Alô final do ano, aquele abraço

16 de dezembro de 2025, 10:30

(Foto: Gervásio Lima)

*Por Gervásio Lima –

Um encontro com a família, com os amigos, colegas de trabalho, a turma do baba, ou momentos com grupos de uma relação social próxima, é um ato de confraternização e de convivência  fraternal. Para essa comunhão não existe dia ou mês específicos; mas há de se reconhecer que acontece com muito mais frequência nos últimos dias do ano, quando, em muitas pessoas, o sentimento de compaixão está mais aflorado.

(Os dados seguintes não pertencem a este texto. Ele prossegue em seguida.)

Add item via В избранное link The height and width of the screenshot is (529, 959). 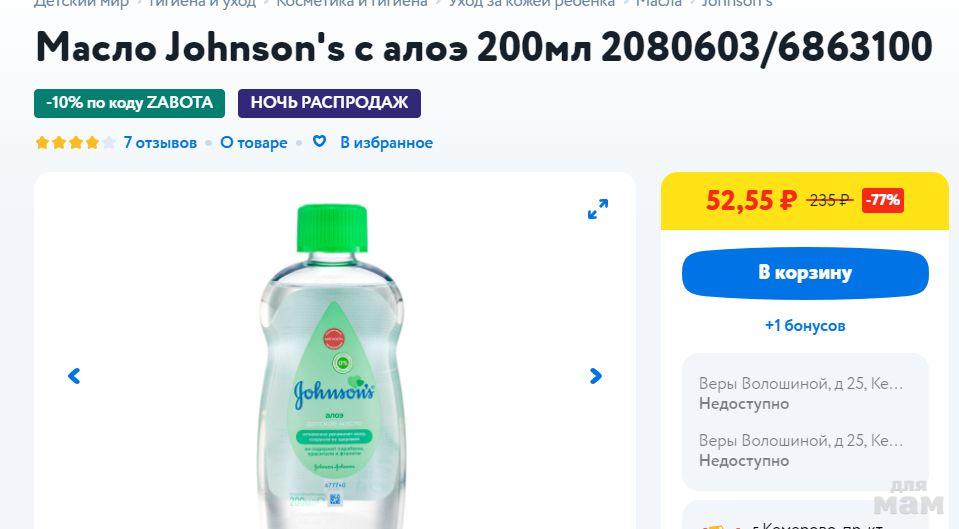pos(387,143)
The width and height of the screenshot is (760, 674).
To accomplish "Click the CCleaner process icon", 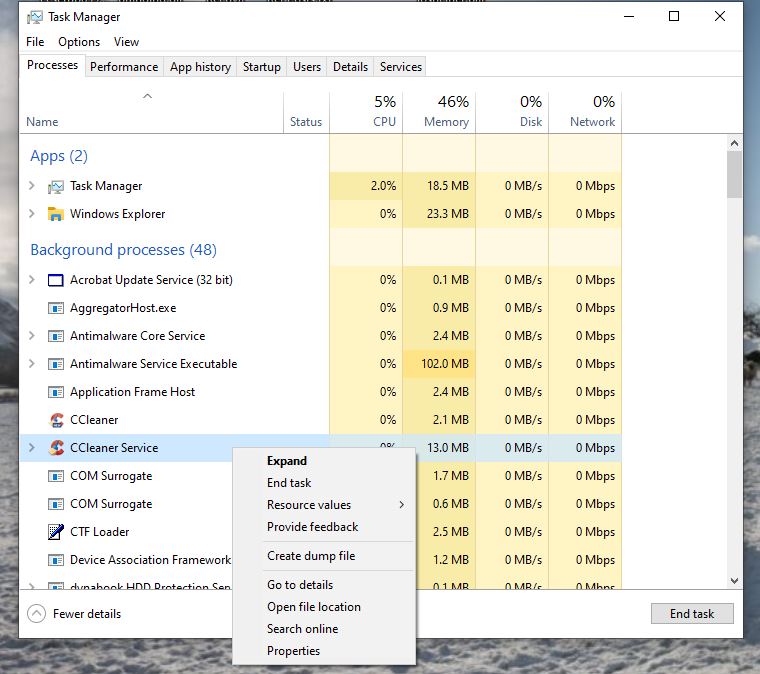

O abraço ou o simples aperto de mão deveriam ser atemporais; uma constância que, em vez de ser utilizada apenas em ocasiões comemorativas, deveria ser uma praxe.

Demonstrar afeto, carinho, empatia e respeito ao semelhante faz bem para a alma e para o coração, além de contribuir para a afirmação da necessidade da harmonia e da importância de viver coletivamente.

O período natalino, tanto o que o antecede quanto o que o sucede, é único no que se refere à lembrança da necessidade da relação interpessoal e da vivência afetiva em comunidade. Esse contexto positivo deveria ser uma prática diária, com celebrações de união e de comemoração da vida em toda a sua plenitude: misturas de raça, gênero, religião, cor e outras opções.

Viver semanticamente, em vez de agir por hábito ou por reações automáticas, é uma emancipação da consciência, uma oportunidade de alinhar as ações, decisões e estilo de vida com seus valores e propósitos mais profundos. Talvez seja este um dos principais conceitos das especificidades da confraternização de final de ano.

Ademais, o importante é que o abraço é sempre oportuno, desde que não seja do amigo da onça.